**Assignment:** Below are some entries. Count the lines where "will" appears and state only that number.

Stored items:
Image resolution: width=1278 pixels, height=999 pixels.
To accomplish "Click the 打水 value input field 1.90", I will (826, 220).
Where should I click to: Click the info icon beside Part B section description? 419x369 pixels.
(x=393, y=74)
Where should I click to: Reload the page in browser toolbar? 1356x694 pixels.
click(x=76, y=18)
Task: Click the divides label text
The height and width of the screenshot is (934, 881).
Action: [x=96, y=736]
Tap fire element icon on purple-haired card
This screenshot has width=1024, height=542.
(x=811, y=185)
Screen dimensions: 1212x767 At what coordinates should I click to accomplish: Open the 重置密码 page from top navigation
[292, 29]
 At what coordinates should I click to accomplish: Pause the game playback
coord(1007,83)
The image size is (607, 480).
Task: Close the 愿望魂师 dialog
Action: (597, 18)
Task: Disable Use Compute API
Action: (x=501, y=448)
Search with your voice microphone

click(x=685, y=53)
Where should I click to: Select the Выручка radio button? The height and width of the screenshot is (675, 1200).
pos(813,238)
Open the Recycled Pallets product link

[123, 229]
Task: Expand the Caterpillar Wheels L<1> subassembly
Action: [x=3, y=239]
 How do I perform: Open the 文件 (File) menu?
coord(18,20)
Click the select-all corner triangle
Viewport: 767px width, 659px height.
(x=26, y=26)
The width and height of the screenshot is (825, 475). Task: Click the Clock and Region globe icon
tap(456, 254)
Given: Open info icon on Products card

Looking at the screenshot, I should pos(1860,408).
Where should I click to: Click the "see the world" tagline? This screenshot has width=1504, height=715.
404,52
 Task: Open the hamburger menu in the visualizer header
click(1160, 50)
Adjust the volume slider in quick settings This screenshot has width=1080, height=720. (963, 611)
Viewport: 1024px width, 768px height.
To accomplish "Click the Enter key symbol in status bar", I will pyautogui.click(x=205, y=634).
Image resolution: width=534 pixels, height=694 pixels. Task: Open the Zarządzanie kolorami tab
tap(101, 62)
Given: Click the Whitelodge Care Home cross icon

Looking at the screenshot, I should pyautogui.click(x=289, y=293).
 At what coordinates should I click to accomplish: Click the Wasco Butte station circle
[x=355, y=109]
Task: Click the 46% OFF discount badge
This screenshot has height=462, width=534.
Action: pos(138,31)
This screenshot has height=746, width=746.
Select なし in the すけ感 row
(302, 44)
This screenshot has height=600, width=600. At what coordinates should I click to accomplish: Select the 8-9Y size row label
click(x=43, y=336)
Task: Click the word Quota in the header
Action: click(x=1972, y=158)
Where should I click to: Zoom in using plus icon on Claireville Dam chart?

**Finished exercise:** 2